Two years after becoming law in France, a ban on face-covering Muslim veils is facing a pair of high-profile legal challenges. The cases in French and European courts may force Paris to roll back the legislation and have ramifications elsewhere in Europe.
In 2011, France became the first European country to ban face-covering Muslim veils in public places. The legislation was generally to include items like ski masks as well as veils, but many felt it singled out France's five-million-strong Muslim community, the largest in Europe. The debate also spread across the region. Belgium followed France in adopting the ban. In September, so did a canton in southern Switzerland.
France argues the ban is needed for security reasons and to protect its secular traditions.
But today, France's ban faces legal challenges - one at the European Court of Human Rights in Strasbourg and another at a trial that opened this week in the Paris suburb of Versailles.
The plaintiff, a 20-year-old convert to Islam called Cassandra Belin, did not appear at the opening of the Versaille trial. But her lawyer, Philippe Bataille, questions the constitutionality of the ban, which was passed under the previous conservative government.
At the time, France's Constitutional Council, the highest legal body, had no objections to the legislation. But Bataille argues it should reexamine the ban, looking specifically at whether it violates personal freedoms and human dignity enshrined by French and European laws.
Bataille says the legislation is only acceptable in narrow circumstances - like airport checks - when a covered face could pose a security risk.
For some Muslims like M'Hammed Henniche, General Secretary of the Union of Muslim Associations of the Seine-Saint-Denis region outside Paris, the legislation makes no sense.
Henniche notes only a small minority of Muslim women in France wear the face veil. It's unlikely to change their habits, but it has succeeded in riling the larger Muslim community and giving France a bad name.
Henniche also lists a series of other debates in recent years - against minarets in mosques, street prayers on Fridays, halal meat and whether foreigners should vote. All have cemented a belief among French Muslims that they are being singled out.
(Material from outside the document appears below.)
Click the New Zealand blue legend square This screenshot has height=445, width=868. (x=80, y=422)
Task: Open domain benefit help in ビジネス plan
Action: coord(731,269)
French authorities estimate only a few hundred women have been stopped or fined for wearing veils since the ban came into effect. Many are repeat offenders. But the ban continues to spark deep divisions. In November, the European rights court in Strasbourg agreed to examine it.
Nicolas Cadene, of the government's Observatory on Secularism, says if the European Court decides the law goes against Europe's human rights convention, France may need to draft new legislation.
Verdicts for both the French and European court challenges will be delivered next year. And like the veil ban, they are likely to resonate far beyond France's borders.